For context, a modern enterprise data stack comprises myriad components, spanning data ingestion tools such as Fivetran and cloud-based data warehouses such as Snowflake and Google’s BigQuery. Data can be “transformed” on entry to the data warehouse as part of a process known as “extract, transform, load” (ETL). But data can also be transformed later by running SQL scripts directly in the warehouse, through a process that is known as “extract, load, transform” (ELT). The latter achieves faster loading times but requires more processing power as the data needs to be transformed on-demand — that is where the power of modern analytics databases such as Snowflake and BigQuery really shine.
Put simply, dbt is the “T” in ELT — it’s built to transform data that already lives in a data warehouse. “Dbt is a key piece in the modern data stack — it connects to the cloud data platform and leverages all the computing power of these platforms to transform, test, and deploy data sets,” Dbt Labs CEO and cofounder Tristan Handy told VentureBeat.
Post-transformation, companies can use these datasets for whatever they wish, be it to train machine learning models or to feed into business intelligence (BI) tools such as Tableau or Looker.
The story so far
According to Handy, he developed dbt initially based on his own experiences as a data analyst.
“I worked as a data analyst for a decade-and-a-half and was always slowed down by terrible workflows — emailing spreadsheets back and forth, downloading massive .CSV files, saving SQL files on my desktop,” he said.
Fast-forward five years, and Handy said that dbt adoption has grown 200% each year since its launch, and in Q1 2021 his company’s enterprise revenue doubled year-on-year. The main driving force behind this, as is seemingly the case with just about every new technology these days, is the rapid transition from on-premises infrastructure to cloud computing — in this case, cloud-based data platforms such as Databricks, BigQuery, Snowflake, and Amazon Redshift.

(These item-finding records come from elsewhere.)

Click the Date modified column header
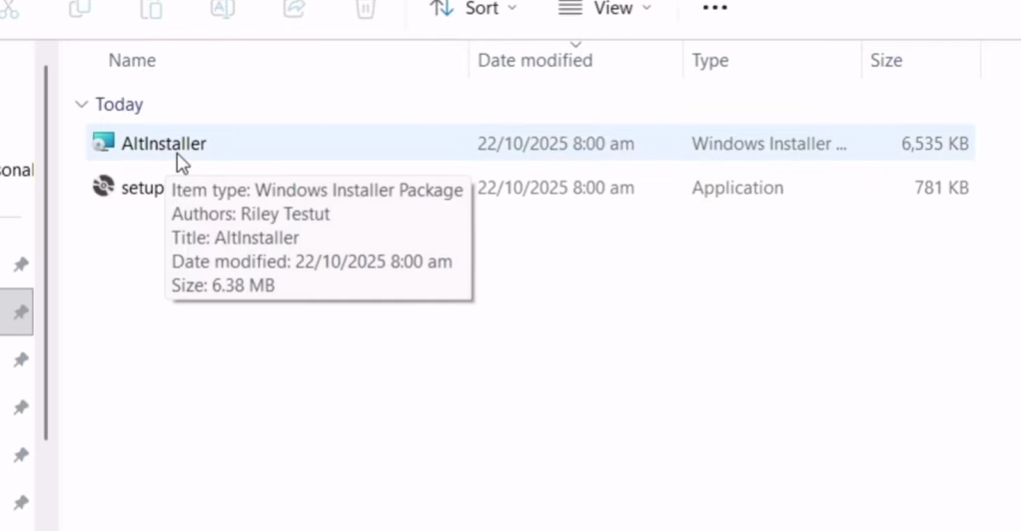The image size is (1021, 531). coord(535,61)
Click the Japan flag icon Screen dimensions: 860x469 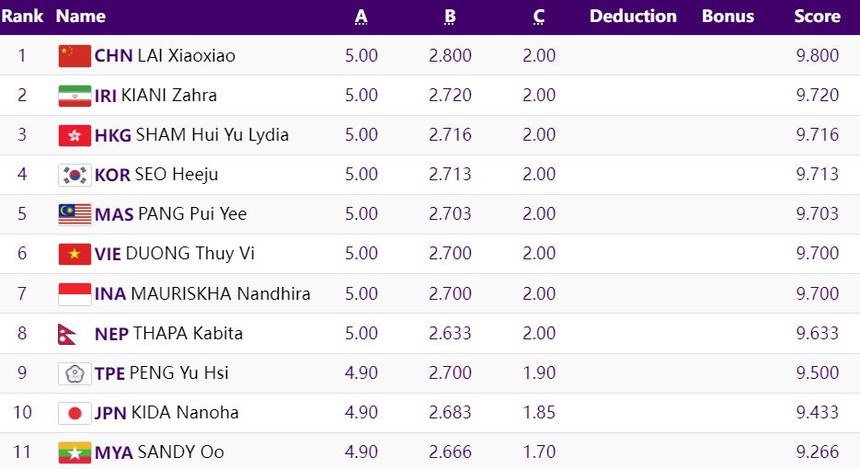click(74, 413)
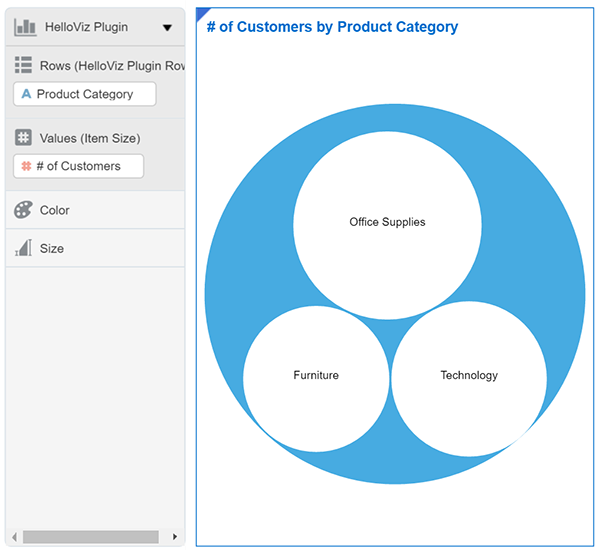This screenshot has height=550, width=600.
Task: Select the Office Supplies bubble
Action: click(x=387, y=222)
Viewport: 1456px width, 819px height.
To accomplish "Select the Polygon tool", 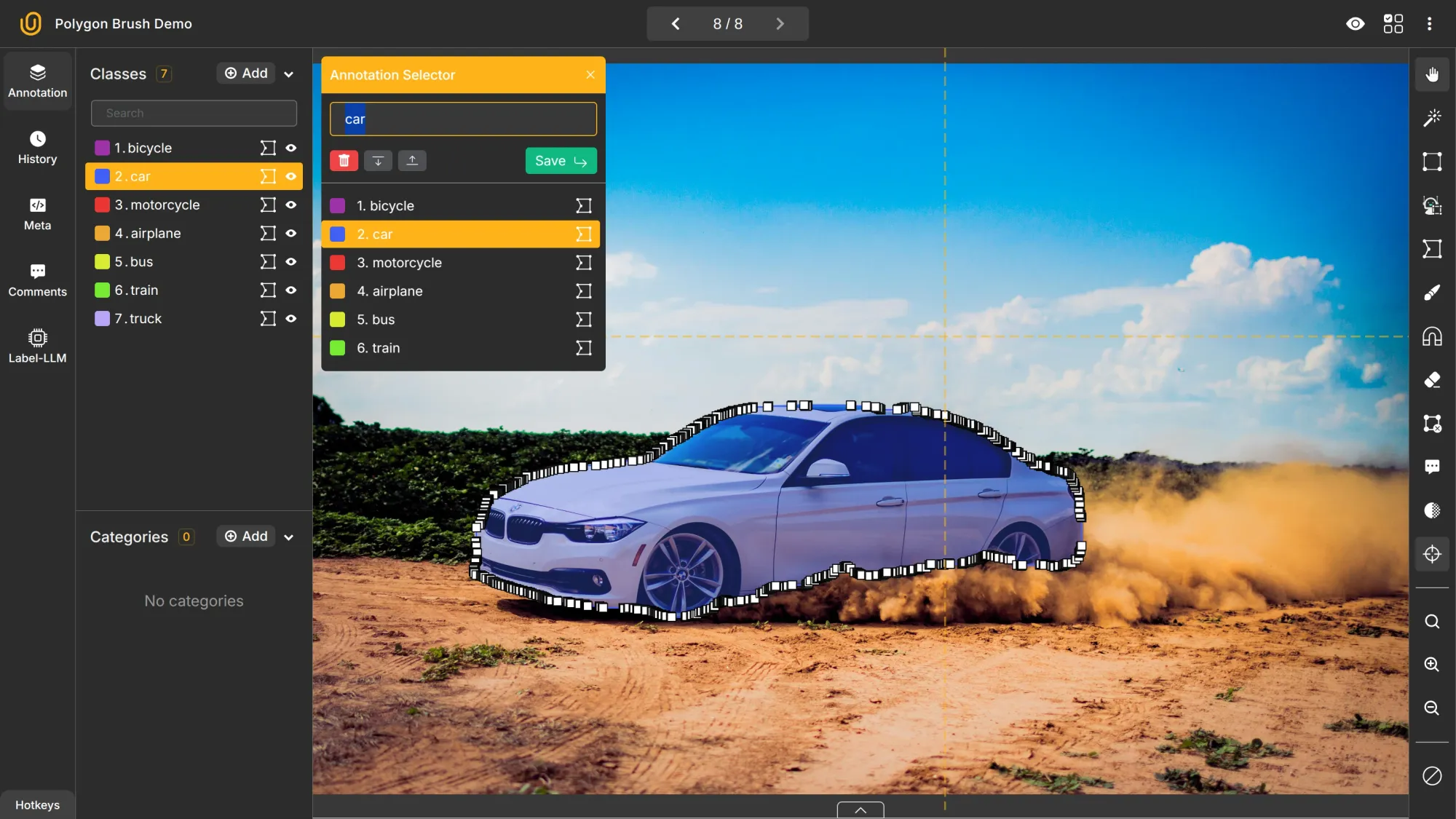I will click(1432, 249).
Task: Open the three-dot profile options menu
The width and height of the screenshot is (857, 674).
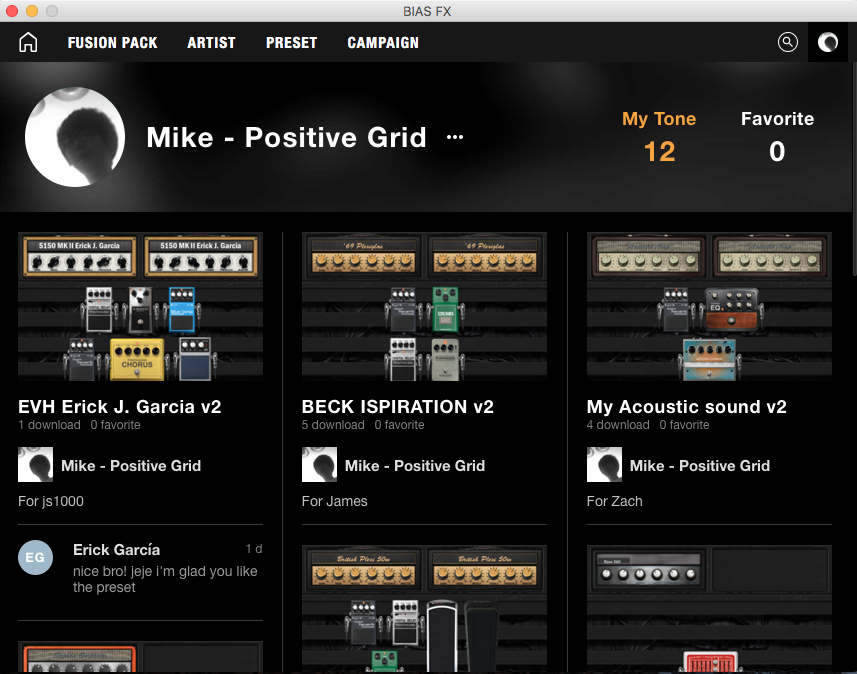Action: click(455, 138)
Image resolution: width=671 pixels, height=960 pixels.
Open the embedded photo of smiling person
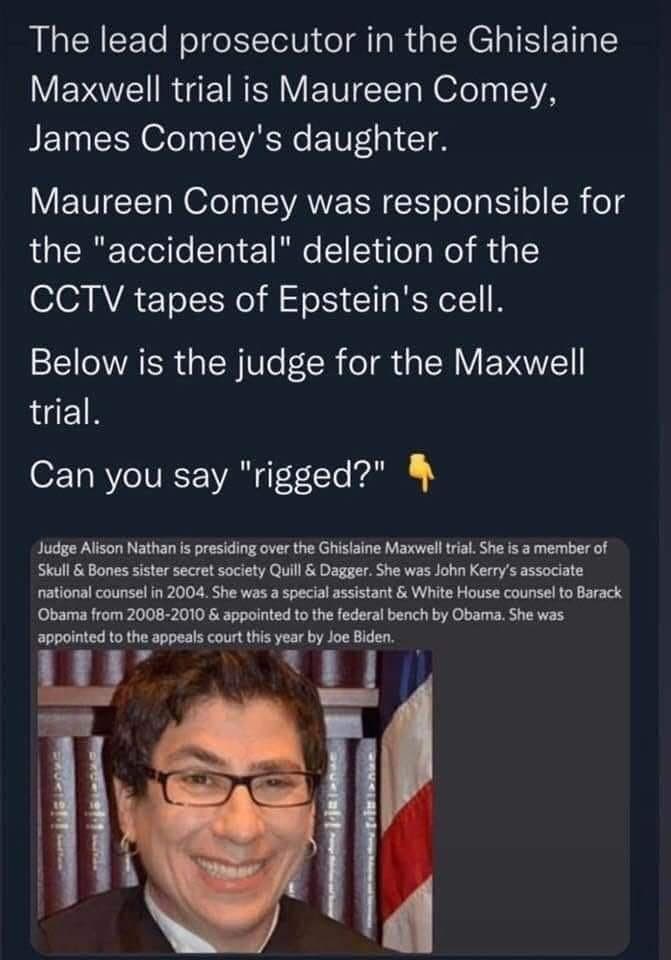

“The big shift for our industry is the transition to the cloud,” Handy said. “The modern cloud data platforms are all a fundamentally new class of ‘thing’ that was simply not possible in the on-premises world of a decade ago. Data grows very quickly, and processing workloads on top of that data are highly variable. Both of these factors mean that the elasticity of the cloud is just supremely important, and it’s our belief that all — or appreciably all — data workloads will migrate to the cloud in the coming decade.”
The scalability and elasticity afforded by the cloud opens the doors to things that just weren’t an option before, such as the ability to perform data transformation in the warehouse, which speeds things up greatly.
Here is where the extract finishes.